--- DATA SECTION ---
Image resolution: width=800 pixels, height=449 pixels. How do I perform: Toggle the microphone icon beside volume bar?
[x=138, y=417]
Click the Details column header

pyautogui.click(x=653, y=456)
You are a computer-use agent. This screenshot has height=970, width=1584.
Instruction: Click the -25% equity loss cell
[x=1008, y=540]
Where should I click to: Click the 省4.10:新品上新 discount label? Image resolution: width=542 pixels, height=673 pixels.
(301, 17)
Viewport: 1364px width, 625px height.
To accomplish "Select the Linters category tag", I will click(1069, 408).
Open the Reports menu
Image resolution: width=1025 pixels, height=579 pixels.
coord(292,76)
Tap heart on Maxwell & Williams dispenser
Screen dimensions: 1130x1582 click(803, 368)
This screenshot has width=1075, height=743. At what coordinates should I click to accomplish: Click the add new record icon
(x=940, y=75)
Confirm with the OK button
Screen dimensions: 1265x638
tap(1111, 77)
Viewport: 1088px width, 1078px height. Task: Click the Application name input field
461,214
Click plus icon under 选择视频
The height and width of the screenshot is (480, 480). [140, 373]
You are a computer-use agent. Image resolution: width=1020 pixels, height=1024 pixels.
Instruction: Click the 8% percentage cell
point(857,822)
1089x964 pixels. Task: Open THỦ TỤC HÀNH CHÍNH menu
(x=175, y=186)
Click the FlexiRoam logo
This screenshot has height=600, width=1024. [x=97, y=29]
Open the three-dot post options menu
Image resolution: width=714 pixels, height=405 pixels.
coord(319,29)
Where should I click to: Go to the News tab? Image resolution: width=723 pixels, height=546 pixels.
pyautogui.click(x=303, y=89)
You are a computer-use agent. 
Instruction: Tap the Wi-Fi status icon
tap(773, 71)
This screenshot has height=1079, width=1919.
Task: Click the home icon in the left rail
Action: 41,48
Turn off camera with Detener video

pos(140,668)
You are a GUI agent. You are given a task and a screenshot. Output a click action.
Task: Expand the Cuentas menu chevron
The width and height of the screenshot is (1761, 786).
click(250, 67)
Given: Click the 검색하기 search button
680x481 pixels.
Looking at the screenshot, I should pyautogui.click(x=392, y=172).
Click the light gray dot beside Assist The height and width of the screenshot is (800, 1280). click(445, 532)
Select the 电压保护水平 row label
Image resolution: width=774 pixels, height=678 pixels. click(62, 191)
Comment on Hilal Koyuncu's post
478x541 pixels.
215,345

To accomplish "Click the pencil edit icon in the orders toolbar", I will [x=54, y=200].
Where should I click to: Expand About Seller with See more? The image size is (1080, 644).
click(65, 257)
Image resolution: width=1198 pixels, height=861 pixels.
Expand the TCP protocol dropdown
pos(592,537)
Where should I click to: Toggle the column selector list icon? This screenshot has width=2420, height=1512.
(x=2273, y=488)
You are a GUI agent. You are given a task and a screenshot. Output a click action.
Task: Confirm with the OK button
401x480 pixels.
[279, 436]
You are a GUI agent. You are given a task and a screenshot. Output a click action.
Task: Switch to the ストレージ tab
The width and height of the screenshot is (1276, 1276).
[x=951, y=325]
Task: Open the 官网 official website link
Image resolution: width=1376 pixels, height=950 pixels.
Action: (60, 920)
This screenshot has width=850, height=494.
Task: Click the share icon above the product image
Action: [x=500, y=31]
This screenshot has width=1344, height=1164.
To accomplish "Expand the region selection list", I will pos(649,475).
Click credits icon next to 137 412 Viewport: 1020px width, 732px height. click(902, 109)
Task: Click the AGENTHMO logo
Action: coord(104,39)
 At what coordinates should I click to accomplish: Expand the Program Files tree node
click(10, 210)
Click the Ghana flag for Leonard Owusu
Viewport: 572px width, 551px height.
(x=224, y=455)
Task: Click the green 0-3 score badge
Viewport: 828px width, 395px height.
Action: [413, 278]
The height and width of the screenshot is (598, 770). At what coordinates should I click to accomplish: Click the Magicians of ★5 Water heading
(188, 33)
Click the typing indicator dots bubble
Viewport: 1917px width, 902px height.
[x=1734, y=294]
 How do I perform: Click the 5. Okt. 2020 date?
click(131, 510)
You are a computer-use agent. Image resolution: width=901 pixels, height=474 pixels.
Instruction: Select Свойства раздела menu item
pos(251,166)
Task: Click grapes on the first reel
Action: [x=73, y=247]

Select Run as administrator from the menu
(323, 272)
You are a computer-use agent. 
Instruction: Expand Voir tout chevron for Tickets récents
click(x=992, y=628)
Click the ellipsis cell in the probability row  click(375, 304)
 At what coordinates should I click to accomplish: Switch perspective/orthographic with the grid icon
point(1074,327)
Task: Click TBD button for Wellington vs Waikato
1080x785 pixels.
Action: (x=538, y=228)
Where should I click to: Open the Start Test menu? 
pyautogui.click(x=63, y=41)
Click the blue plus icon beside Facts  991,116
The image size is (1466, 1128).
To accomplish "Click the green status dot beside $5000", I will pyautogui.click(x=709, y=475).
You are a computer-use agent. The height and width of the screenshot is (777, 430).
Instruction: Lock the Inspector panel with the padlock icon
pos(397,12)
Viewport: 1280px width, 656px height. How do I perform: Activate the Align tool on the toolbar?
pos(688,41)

--- EXERCISE DESCRIPTION ---
Could all of the entries be retyped word for word?

--- WRITTEN RESPONSE ---
Image resolution: width=800 pixels, height=449 pixels. How do I perform: Toggle the microphone icon beside volume bar?
[x=138, y=417]
Click the Details column header

pyautogui.click(x=653, y=456)
You are a computer-use agent. This screenshot has height=970, width=1584.
Instruction: Click the -25% equity loss cell
[x=1008, y=540]
Where should I click to: Click the 省4.10:新品上新 discount label? Image resolution: width=542 pixels, height=673 pixels.
(301, 17)
Viewport: 1364px width, 625px height.
To accomplish "Select the Linters category tag", I will click(1069, 408).
Open the Reports menu
Image resolution: width=1025 pixels, height=579 pixels.
coord(292,76)
Tap heart on Maxwell & Williams dispenser
Screen dimensions: 1130x1582 click(803, 368)
This screenshot has width=1075, height=743. At what coordinates should I click to accomplish: Click the add new record icon
(x=940, y=75)
Confirm with the OK button
Screen dimensions: 1265x638
tap(1111, 77)
Viewport: 1088px width, 1078px height. Task: Click the Application name input field
461,214
Click plus icon under 选择视频
The height and width of the screenshot is (480, 480). [140, 373]
You are a computer-use agent. Image resolution: width=1020 pixels, height=1024 pixels.
Instruction: Click the 8% percentage cell
point(857,822)
1089x964 pixels. Task: Open THỦ TỤC HÀNH CHÍNH menu
(x=175, y=186)
Click the FlexiRoam logo
This screenshot has height=600, width=1024. [x=97, y=29]
Open the three-dot post options menu
Image resolution: width=714 pixels, height=405 pixels.
coord(319,29)
Where should I click to: Go to the News tab? Image resolution: width=723 pixels, height=546 pixels.
pyautogui.click(x=303, y=89)
You are a computer-use agent. 
Instruction: Tap the Wi-Fi status icon
tap(773, 71)
This screenshot has height=1079, width=1919.
Task: Click the home icon in the left rail
Action: 41,48
Turn off camera with Detener video

pos(140,668)
You are a GUI agent. You are given a task and a screenshot. Output a click action.
Task: Expand the Cuentas menu chevron
The width and height of the screenshot is (1761, 786).
click(250, 67)
Given: Click the 검색하기 search button
680x481 pixels.
Looking at the screenshot, I should pyautogui.click(x=392, y=172).
Click the light gray dot beside Assist The height and width of the screenshot is (800, 1280). click(445, 532)
Select the 电压保护水平 row label
Image resolution: width=774 pixels, height=678 pixels. click(62, 191)
Comment on Hilal Koyuncu's post
478x541 pixels.
215,345

To accomplish "Click the pencil edit icon in the orders toolbar", I will [x=54, y=200].
Where should I click to: Expand About Seller with See more? The image size is (1080, 644).
click(65, 257)
Image resolution: width=1198 pixels, height=861 pixels.
Expand the TCP protocol dropdown
pos(592,537)
Where should I click to: Toggle the column selector list icon? This screenshot has width=2420, height=1512.
(x=2273, y=488)
You are a GUI agent. You are given a task and a screenshot. Output a click action.
Task: Confirm with the OK button
401x480 pixels.
[279, 436]
You are a GUI agent. You are given a task and a screenshot. Output a click action.
Task: Switch to the ストレージ tab
The width and height of the screenshot is (1276, 1276).
[x=951, y=325]
Task: Open the 官网 official website link
Image resolution: width=1376 pixels, height=950 pixels.
Action: (60, 920)
This screenshot has width=850, height=494.
Task: Click the share icon above the product image
Action: [x=500, y=31]
This screenshot has width=1344, height=1164.
To accomplish "Expand the region selection list", I will pos(649,475).
Click credits icon next to 137 412 Viewport: 1020px width, 732px height. click(902, 109)
Task: Click the AGENTHMO logo
Action: coord(104,39)
 At what coordinates should I click to accomplish: Expand the Program Files tree node
click(10, 210)
Click the Ghana flag for Leonard Owusu
Viewport: 572px width, 551px height.
(x=224, y=455)
Task: Click the green 0-3 score badge
Viewport: 828px width, 395px height.
Action: [413, 278]
The height and width of the screenshot is (598, 770). At what coordinates should I click to accomplish: Click the Magicians of ★5 Water heading
(188, 33)
Click the typing indicator dots bubble
Viewport: 1917px width, 902px height.
[x=1734, y=294]
 How do I perform: Click the 5. Okt. 2020 date?
click(131, 510)
You are a computer-use agent. Image resolution: width=901 pixels, height=474 pixels.
Instruction: Select Свойства раздела menu item
pos(251,166)
Task: Click grapes on the first reel
Action: [x=73, y=247]

Select Run as administrator from the menu
(323, 272)
You are a computer-use agent. 
Instruction: Expand Voir tout chevron for Tickets récents
click(x=992, y=628)
Click the ellipsis cell in the probability row  click(375, 304)
 At what coordinates should I click to accomplish: Switch perspective/orthographic with the grid icon
point(1074,327)
Task: Click TBD button for Wellington vs Waikato
1080x785 pixels.
Action: (x=538, y=228)
Where should I click to: Open the Start Test menu? 
pyautogui.click(x=63, y=41)
Click the blue plus icon beside Facts  991,116
The image size is (1466, 1128).
To accomplish "Click the green status dot beside $5000", I will pyautogui.click(x=709, y=475).
You are a computer-use agent. The height and width of the screenshot is (777, 430).
Instruction: Lock the Inspector panel with the padlock icon
pos(397,12)
Viewport: 1280px width, 656px height. How do I perform: Activate the Align tool on the toolbar?
pos(688,41)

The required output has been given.